Why can’t America’s largest romance writers organization start lobbying FOR authors instead of against them?

Why doesn’t RWA start taking action to encourage reader sales of sweet romances? Form a new chapter just for sweet romance writers and promote it heavily with a big dose of PR, even a splash at National next month? Devote ad space in RWR to promote sweet romances? Find a great PR hook and get the media interested in covering it. There’s a reading group named after Betty Neels. Why not create an award named after her (She died in 2001) to spark interest in sweet romances?

Let’s stop thinking censorship and start thinking support.

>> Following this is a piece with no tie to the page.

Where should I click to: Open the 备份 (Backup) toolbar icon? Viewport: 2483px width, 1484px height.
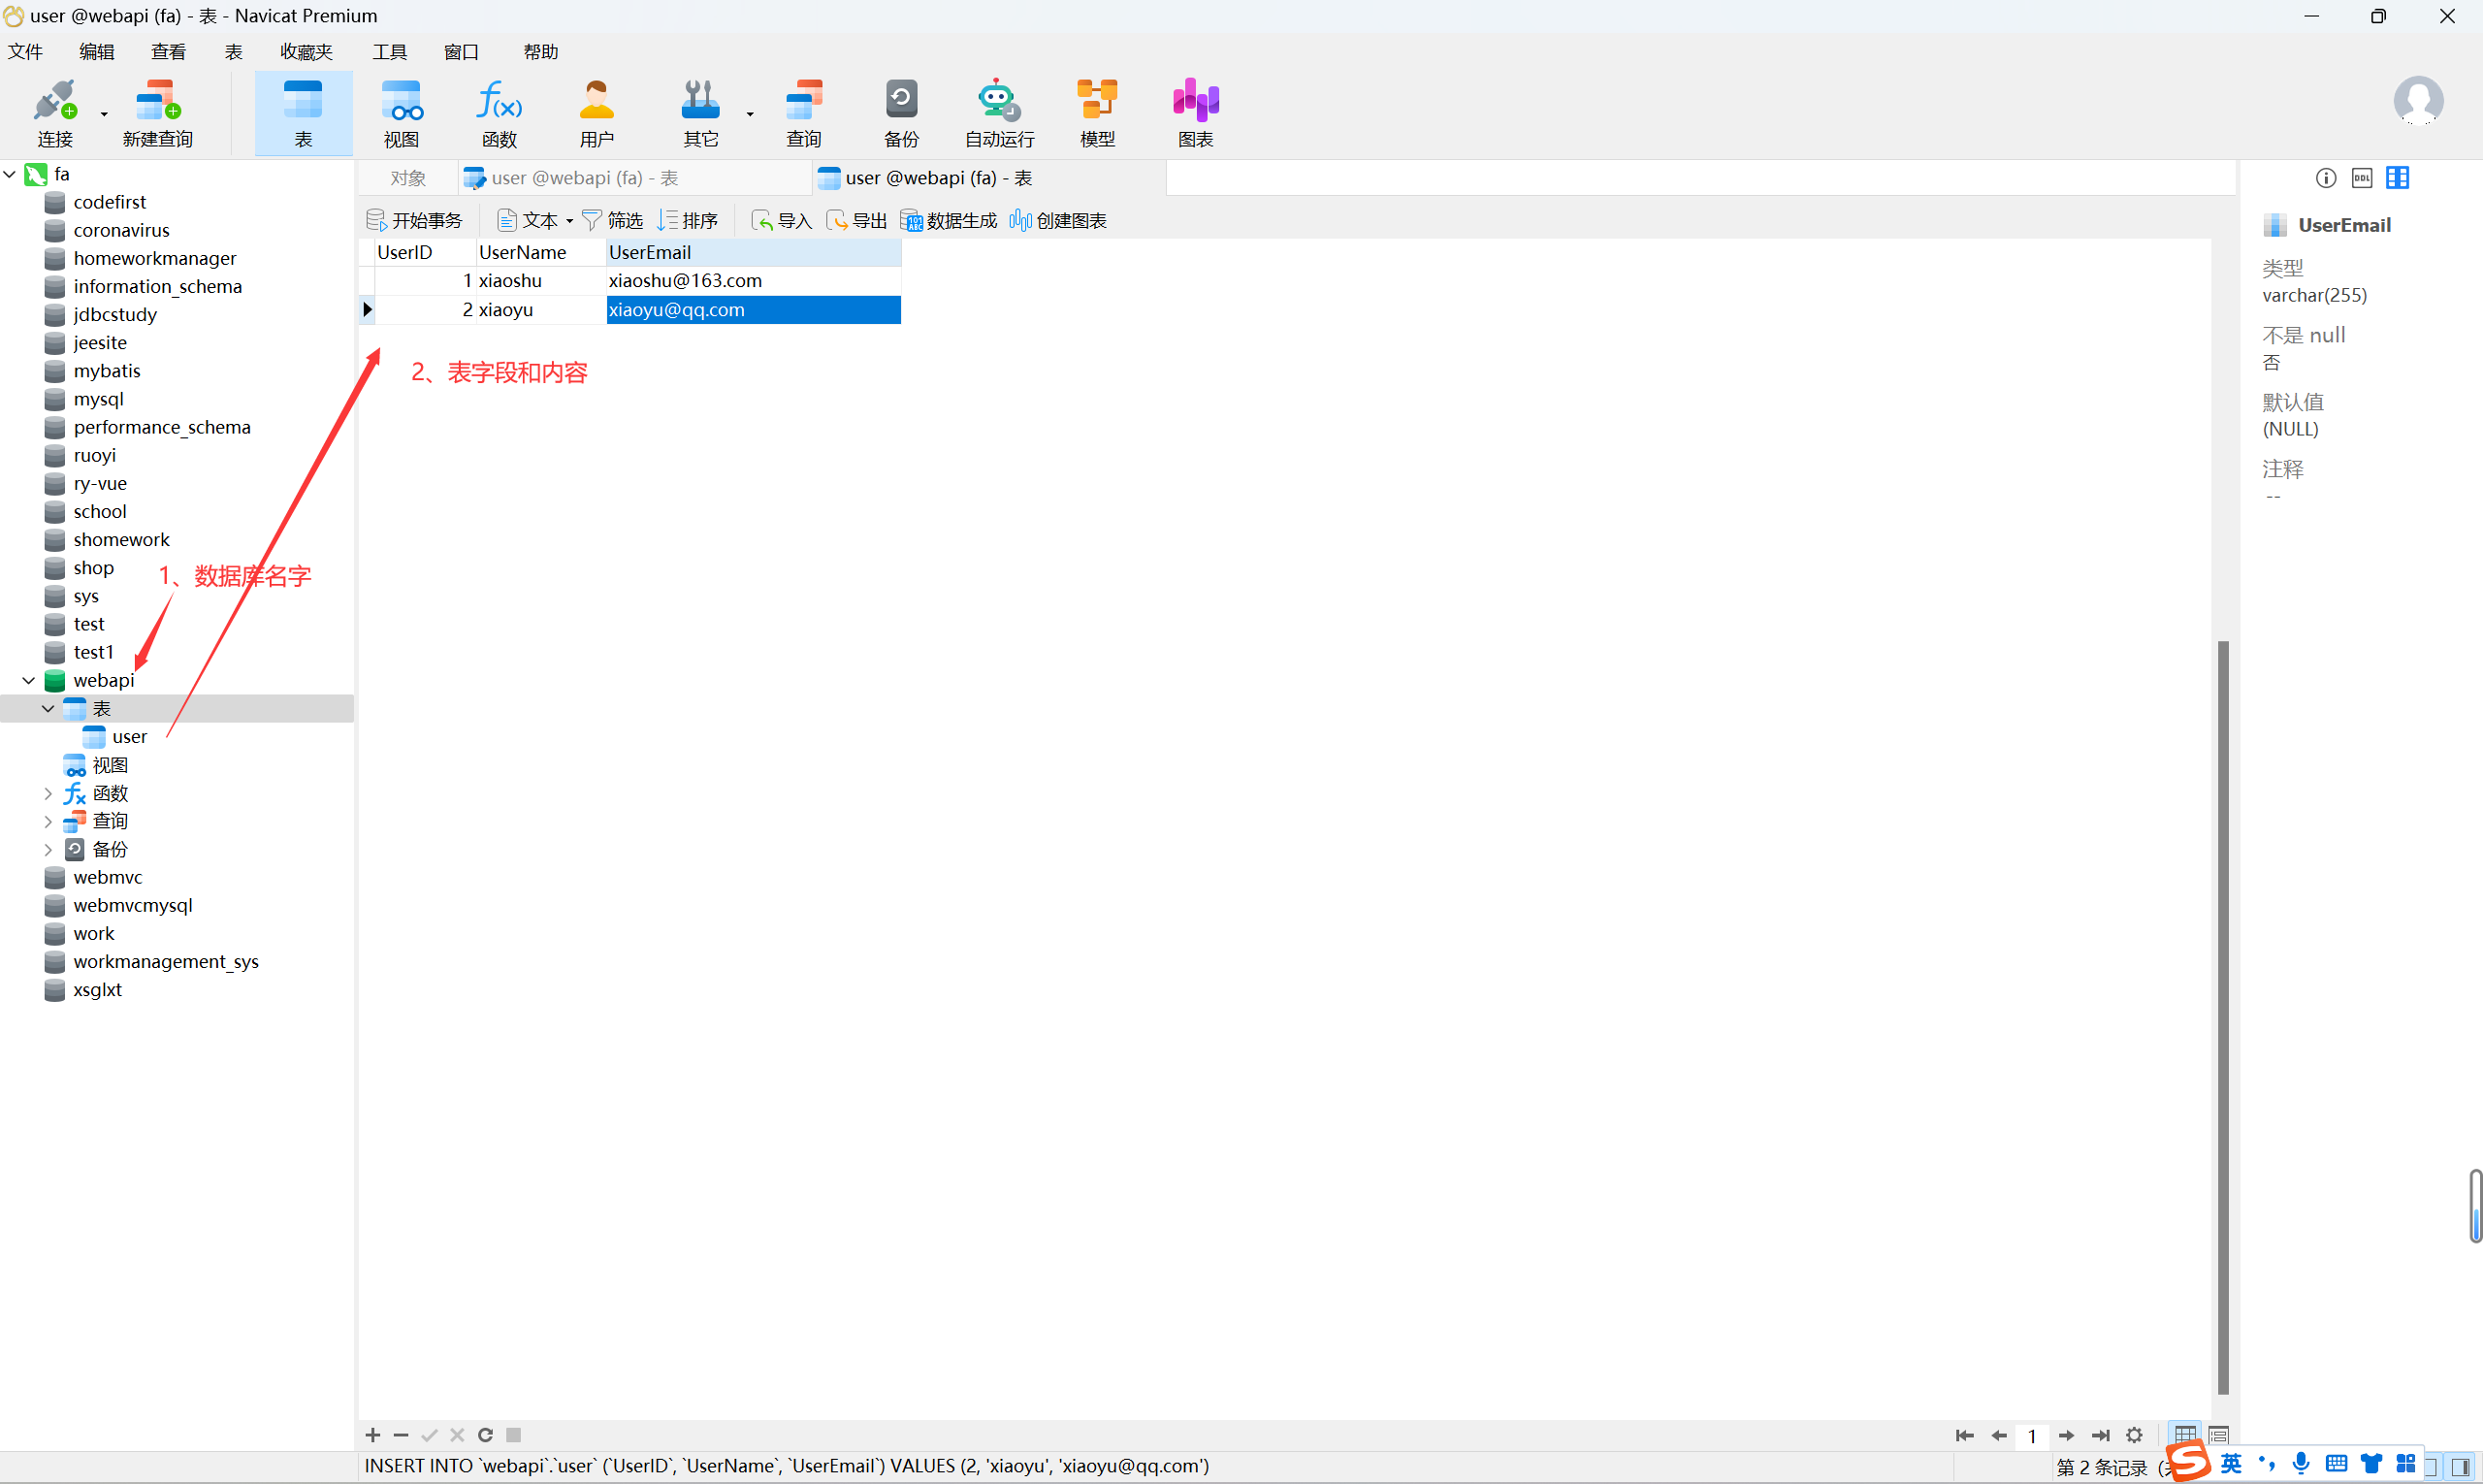(x=900, y=112)
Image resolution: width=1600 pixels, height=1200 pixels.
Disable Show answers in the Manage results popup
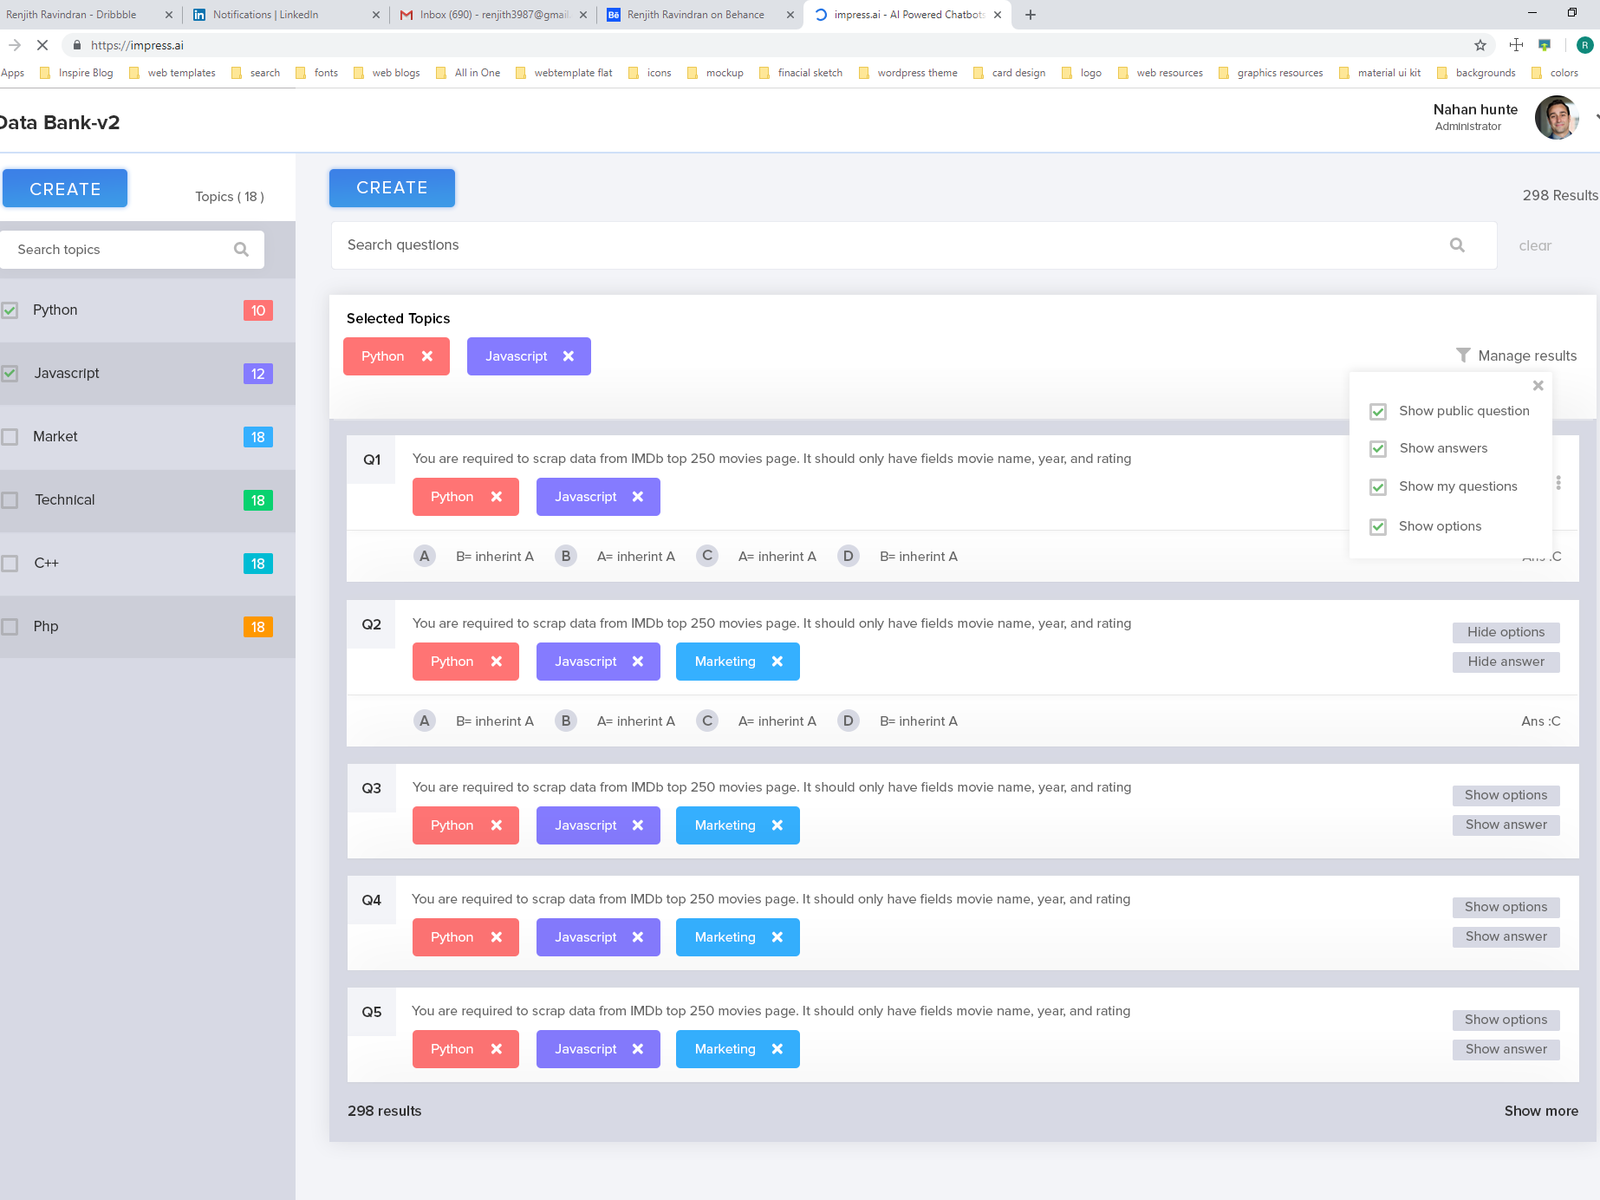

RWA may say all they want about how they didn’t mean to censor authors. Yet they prohibited an Ellora’s Cave author from signing her book in their booth at BEA because of its “inappropriate” cover. That’s censorship, plain and simple.

Censorship of books disturbs me on a very deep level. When an organization like RWA imposes standards of what they think is acceptable, it can lead to extremes such as book banning or even book burning. Where does it end? Am I making too much of this? I don’t think so.

Yesterday I was reading one of my favorite books. It contains some of the most beautiful language I’ve ever read. Some might call it purple. I call it lyrical. Here’s a sample: “I delight to rest in his shadow, and his fruit is sweet to my mouth… On my bed at night I sought him whom my heart loves – I sought him but I did not find him. I will rise then and go about the city, in the streets and crossings I will seek him whom my heart loves.”

And there is plenty of sex, violence, even rape, adultery, references of homosexual sex in the earlier chapters. Would some consider this book a candidate for censorship based solely on its content? Yup.

What’s the book?


The Bible
.

http://www.bonnievanak.com

2 comments:

FerfeLaBat said...

The Milk IDFA.org does more for the Dairy Farmers than RWA (who I believe has more members) does for it's writers.

Just Say'n

Got Milk?

Bonnie Vanak said...

I still believe in RWA. I am hopeful everything will be resolved. Seems like the last National meeting I attended there was a huge controversy. It's like hurricane season, I guess. Comes and goes in cycles.